Stored dataset items:
####################

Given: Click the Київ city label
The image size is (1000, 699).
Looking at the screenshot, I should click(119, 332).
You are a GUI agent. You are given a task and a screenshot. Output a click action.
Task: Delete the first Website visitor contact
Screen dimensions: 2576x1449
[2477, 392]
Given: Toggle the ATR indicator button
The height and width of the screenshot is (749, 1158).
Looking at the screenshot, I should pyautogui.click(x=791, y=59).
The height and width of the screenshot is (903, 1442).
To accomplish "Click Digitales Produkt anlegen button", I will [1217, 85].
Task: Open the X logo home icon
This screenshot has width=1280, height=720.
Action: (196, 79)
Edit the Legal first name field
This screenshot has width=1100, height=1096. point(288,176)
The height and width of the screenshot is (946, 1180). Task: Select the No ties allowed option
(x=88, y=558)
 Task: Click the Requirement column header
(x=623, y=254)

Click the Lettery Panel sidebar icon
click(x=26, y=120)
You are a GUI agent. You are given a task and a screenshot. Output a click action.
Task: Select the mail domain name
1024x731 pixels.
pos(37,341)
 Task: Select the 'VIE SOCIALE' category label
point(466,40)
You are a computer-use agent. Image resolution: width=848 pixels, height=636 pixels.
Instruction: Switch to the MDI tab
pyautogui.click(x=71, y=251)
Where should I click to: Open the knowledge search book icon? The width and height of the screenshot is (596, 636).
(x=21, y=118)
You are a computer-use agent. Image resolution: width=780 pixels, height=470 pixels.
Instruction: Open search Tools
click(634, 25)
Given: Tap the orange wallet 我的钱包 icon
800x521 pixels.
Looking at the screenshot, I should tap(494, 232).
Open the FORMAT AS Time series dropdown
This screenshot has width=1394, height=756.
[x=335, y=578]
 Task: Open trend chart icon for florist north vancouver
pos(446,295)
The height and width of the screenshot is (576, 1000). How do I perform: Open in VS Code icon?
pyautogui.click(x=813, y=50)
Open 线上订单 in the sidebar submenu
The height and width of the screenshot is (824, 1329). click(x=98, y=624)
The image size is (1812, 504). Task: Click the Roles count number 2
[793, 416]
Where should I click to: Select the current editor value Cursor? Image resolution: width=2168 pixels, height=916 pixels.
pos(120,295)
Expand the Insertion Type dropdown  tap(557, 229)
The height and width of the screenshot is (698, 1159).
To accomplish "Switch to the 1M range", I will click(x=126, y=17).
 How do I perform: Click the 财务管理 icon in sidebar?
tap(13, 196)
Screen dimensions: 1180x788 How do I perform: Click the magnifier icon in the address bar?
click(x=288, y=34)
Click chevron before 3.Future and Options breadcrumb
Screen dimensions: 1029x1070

####################

Count, in the data above, the lines that hold "computer". Return only that count.

2